Quoted passage:
* BEGIN *

Asynchronous Filter   The asynchronous filter buffers raw trace data from the assembly driver chain and returns immediately. This filter is placed before any other output filter. A separate kernel thread pushes the buffered trace data to the chain of output filters: encryption, compression, etc.-including the final output driver. The asynchronous filter defers CPU-intensive transformations and disk or network I/O. This eliminates expensive operations from the critical path of application execution, which can improve overall performance.

2.5  Output Drivers

Output drivers are similar to output filters in that they operate on a stream of bytes. An output driver writes out the trace stream after it has gone through a series of transformations using output filters. Like output filters, output drivers also employ buffering for efficiency. We now describe two output drivers: file driver and netlink socket driver.
File driver   The file device driver writes the output to a regular file, a raw device, or a socket. Since writing to a disk is a slow I/O operation, the file driver uses internal buffers to collect trace data before writing it to the disk. The driver writes the buffer to the disk when the buffer is full. Any data remaining in the buffer is flushed when tracing is completed.
When used in the socket mode, the file driver connects to a TCP socket at a remote location and sends the traces over the network. This mode is useful when local storage is limited and a server with large disk storage is available elsewhere. It is also useful for high-security applications as trace data is never written to the local disk. Additionally, encryption and compression filters can improve security and reduce network traffic.

* END *

Listed entries:

* BEGIN *

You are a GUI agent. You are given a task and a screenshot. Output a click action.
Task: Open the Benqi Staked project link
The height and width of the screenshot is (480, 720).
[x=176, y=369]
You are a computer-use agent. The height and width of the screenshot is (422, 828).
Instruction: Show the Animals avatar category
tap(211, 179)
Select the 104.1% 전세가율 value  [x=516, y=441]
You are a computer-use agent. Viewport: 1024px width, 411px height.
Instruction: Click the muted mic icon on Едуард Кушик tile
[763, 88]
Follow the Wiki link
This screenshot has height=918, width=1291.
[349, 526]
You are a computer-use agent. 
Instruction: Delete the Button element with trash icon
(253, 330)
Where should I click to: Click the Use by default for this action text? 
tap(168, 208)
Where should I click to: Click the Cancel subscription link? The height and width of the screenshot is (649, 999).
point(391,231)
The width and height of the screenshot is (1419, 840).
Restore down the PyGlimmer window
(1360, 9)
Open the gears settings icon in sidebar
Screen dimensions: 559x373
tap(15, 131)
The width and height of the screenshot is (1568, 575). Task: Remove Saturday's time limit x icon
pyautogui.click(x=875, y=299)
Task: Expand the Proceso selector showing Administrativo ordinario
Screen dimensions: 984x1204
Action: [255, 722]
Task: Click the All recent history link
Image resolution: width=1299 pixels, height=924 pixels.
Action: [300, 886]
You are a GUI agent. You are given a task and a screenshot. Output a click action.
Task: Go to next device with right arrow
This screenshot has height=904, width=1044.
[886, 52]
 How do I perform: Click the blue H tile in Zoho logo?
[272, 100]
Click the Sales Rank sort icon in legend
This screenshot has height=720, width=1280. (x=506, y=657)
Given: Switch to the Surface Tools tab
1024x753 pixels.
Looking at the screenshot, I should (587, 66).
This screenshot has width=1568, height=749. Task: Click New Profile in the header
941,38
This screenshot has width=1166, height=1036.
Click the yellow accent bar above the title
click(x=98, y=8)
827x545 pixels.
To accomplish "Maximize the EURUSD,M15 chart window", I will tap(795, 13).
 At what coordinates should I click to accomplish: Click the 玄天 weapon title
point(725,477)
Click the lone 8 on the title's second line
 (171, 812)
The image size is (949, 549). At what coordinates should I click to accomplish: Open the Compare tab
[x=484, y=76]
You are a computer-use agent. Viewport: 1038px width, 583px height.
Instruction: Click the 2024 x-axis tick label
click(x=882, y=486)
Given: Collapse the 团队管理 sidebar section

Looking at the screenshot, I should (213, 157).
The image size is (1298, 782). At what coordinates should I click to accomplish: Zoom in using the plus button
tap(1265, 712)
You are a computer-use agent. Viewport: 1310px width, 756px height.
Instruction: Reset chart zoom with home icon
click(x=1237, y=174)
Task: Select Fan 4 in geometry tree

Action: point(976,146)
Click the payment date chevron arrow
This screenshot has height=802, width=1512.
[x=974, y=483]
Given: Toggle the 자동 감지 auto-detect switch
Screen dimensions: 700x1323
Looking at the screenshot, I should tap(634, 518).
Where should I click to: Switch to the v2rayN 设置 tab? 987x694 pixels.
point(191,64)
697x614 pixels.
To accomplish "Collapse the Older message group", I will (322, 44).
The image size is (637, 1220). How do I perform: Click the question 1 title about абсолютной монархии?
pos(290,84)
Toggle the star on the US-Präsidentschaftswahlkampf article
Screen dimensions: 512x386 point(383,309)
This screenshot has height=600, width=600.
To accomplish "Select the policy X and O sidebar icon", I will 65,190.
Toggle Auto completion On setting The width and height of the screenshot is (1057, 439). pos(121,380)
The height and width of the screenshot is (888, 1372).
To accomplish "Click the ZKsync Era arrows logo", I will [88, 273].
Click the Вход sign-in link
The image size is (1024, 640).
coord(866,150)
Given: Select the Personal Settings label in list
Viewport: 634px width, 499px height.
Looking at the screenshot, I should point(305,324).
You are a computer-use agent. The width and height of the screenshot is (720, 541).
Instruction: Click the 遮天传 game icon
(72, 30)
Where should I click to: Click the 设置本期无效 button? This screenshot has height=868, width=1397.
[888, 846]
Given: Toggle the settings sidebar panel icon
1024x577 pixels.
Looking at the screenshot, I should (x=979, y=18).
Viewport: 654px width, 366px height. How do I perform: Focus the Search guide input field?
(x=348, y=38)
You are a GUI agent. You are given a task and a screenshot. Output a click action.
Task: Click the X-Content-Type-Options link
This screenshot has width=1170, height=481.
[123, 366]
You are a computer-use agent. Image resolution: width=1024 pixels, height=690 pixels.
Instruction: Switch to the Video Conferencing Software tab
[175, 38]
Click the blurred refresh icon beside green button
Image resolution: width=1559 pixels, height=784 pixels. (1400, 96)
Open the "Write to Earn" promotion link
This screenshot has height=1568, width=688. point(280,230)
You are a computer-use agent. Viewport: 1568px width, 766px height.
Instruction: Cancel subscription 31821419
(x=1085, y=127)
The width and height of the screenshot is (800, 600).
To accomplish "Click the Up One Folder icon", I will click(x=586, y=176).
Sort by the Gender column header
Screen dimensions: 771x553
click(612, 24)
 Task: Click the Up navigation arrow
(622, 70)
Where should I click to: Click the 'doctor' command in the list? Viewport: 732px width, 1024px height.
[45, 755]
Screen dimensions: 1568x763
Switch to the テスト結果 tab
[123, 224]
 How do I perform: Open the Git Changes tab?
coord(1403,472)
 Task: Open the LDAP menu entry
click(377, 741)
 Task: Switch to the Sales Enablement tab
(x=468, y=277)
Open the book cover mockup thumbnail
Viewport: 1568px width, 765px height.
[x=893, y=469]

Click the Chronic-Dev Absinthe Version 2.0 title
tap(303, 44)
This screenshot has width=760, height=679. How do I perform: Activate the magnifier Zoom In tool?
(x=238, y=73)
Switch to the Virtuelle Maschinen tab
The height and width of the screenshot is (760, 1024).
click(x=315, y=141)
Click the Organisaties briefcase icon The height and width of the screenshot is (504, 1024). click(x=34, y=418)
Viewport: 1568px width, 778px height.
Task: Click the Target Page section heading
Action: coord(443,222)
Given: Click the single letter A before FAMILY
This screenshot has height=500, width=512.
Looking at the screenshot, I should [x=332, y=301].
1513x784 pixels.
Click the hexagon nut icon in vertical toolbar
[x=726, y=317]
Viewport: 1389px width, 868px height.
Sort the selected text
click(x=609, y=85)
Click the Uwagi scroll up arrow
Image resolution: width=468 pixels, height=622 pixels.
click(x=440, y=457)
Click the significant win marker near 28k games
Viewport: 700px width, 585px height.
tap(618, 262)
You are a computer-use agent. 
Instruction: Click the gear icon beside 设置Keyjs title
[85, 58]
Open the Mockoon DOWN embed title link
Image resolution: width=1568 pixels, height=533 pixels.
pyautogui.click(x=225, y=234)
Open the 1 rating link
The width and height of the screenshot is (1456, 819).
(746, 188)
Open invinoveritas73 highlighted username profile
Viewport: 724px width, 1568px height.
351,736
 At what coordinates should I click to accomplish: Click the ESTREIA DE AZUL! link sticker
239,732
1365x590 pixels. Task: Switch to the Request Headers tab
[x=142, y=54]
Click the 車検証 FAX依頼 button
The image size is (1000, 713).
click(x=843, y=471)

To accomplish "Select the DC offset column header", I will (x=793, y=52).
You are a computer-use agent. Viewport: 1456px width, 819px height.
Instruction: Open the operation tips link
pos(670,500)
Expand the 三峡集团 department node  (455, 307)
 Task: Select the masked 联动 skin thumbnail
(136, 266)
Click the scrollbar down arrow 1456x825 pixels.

* END *

Instruction: Print the passage on trace output drivers word for word, beginning at the words "File driver   The" and stopping after "reduce network traffic.".

The reply:
File driver   The file device driver writes the output to a regular file, a raw device, or a socket. Since writing to a disk is a slow I/O operation, the file driver uses internal buffers to collect trace data before writing it to the disk. The driver writes the buffer to the disk when the buffer is full. Any data remaining in the buffer is flushed when tracing is completed.
When used in the socket mode, the file driver connects to a TCP socket at a remote location and sends the traces over the network. This mode is useful when local storage is limited and a server with large disk storage is available elsewhere. It is also useful for high-security applications as trace data is never written to the local disk. Additionally, encryption and compression filters can improve security and reduce network traffic.